- What is being asked -
Search term "agent": copy each line of the records that contains it.

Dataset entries
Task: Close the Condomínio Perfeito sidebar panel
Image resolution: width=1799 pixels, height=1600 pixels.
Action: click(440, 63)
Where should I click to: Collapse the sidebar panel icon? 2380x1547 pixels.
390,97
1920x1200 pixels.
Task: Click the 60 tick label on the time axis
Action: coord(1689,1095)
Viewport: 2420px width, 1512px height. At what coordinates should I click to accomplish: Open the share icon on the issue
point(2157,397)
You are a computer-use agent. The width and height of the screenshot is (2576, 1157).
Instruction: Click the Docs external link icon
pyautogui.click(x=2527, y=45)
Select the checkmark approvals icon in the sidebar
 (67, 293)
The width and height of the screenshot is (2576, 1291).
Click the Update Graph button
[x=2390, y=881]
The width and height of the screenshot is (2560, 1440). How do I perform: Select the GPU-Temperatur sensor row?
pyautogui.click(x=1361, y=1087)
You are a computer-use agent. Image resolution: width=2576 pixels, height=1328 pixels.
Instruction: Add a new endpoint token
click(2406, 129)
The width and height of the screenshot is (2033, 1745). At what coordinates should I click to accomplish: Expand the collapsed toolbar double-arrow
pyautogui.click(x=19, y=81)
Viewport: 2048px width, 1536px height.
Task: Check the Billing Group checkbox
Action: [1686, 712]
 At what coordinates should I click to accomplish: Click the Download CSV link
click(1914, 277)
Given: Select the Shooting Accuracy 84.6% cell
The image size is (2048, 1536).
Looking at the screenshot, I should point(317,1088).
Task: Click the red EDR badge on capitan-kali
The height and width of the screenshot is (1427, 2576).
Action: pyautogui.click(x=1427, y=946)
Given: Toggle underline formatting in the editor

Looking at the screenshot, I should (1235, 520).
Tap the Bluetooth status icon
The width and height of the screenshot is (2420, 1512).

- Response -
You are a computer-use agent. The width and height of the screenshot is (2576, 1157).
You are a computer-use agent. Image resolution: width=2576 pixels, height=1328 pixels.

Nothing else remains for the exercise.